All humans possess a small percentage of Neanderthal DNA. Although Neanderthals no longer walk the Earth as a distinct species, our closest human relatives were closely related enough to interbreed and slowly hybridize. In some areas of East Asia, the proportion of Neanderthal DNA in human genomes is approximately 24% higher than in other regions. Even traits related to the shape of tall noses can be traced back to our closest human relatives.
The Science study investigated over 300 genomes from the last 50,000 years of human evolution. 59 genomes belonged to ancient individuals who lived between 2,200 and 45,000 years ago. The research revealed that humans inherited Neanderthal genes associated with skin color, immune responses, and metabolism.
The team aimed to understand the timing and duration of Neanderthal admixture and found that Neanderthal gene flow took place during an interbreeding event between 43,500 and 50,500 years ago.

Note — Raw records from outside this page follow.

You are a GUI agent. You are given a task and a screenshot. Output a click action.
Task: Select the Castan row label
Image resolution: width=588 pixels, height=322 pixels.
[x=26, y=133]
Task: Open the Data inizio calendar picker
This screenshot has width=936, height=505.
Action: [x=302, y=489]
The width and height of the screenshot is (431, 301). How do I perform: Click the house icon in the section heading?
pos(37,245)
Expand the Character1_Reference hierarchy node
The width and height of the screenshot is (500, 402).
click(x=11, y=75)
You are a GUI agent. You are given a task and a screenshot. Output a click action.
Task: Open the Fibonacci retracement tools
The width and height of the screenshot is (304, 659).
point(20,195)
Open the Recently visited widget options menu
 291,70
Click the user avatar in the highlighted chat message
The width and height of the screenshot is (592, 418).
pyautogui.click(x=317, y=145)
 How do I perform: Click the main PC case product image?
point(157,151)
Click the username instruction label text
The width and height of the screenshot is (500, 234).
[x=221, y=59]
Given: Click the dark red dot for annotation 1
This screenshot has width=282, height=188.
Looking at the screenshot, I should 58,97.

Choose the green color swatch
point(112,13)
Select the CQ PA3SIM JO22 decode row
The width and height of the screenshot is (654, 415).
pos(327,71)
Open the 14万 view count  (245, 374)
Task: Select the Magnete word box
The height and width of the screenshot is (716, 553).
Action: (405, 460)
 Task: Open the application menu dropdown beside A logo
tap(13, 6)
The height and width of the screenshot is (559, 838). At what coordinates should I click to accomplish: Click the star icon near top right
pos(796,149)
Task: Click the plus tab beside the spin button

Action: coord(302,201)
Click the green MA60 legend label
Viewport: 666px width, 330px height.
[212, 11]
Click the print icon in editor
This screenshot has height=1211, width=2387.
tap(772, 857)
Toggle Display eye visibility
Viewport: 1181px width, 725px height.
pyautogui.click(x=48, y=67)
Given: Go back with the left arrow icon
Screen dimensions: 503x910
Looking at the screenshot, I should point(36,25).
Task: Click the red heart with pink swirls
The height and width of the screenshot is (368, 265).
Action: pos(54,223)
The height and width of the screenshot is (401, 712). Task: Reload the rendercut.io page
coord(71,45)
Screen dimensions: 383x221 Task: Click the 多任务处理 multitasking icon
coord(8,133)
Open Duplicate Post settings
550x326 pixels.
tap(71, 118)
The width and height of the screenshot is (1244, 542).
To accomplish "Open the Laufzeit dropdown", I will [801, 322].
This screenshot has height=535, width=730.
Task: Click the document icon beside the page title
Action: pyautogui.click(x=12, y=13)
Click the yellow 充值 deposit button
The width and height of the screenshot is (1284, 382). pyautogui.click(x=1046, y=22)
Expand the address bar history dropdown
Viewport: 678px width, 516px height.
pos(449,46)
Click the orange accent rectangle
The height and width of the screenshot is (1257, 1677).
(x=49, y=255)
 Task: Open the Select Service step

Krause reported that the effective early modern human population size was around 5,000 individuals, and Neanderthals mixed into that population over a somewhat rapid time period–possibly several centuries.
"The significance of this timing is crucial as it impacts the timeline of the Out of Africa migration," noted Priya Moorjani, a molecular biologist at UC Berkeley and the paper's senior author, during the press conference. "Our findings suggest that the Out-of-Africa migration concluded by 43,500 years ago, and earlier migrations might have stemmed from individuals who didn't contribute to today's non-African population."
The relatively recent intermingling of Neanderthals and humans reminds us of Thorin, a 45,000-year-old Neanderthal fossil found in France, whose genetics were investigated recently. Thorin's remains showed his genetic uniqueness from other local groups for approximately 50,000 years.
The state of affairs in Eurasia around 39,500 years ago was further complicated by the Campanian Ignimbrite eruption, which spewed ash from Italy to Russia. As per Krause, "This disaster led to the extinction of early human groups, alongside Neanderthals, and the emergence of the first Europeans who share our genetic lineage was marked by their burial in the ash. So, post-volcano." Krause added, "It's quite an intriguing coincidence, but it could be an explanation. However, it remains a theory for now."
Neanderthals vanished from the fossil record around 39,000 years ago – shortly following the interbreeding activities suggested in the Science and Nature papers. This ancient human group was absorbed by our own and continues to exist (in a way) through their genetic legacy.
"In essence, they weren't two separate species, but two groups," Moorjani explained. "The significant variations we thought separating these groups were comparatively minor genetically. We were strikingly similar, rather than different."
The discovery of Neanderthal DNA in modern human genomes suggests a future of exploring the genetic similarities and differences between our species and our closest human relatives. advances in science and technology will likely reveal even more insights into our shared history with Neanderthals.
The findings from the Nature and Science studies challenge the traditional view of human evolution, suggesting that Neanderthals and modern humans interbred more recently than previously believed. This new understanding of our past could shape future theories about human evolution and enhance our understanding of human genetics.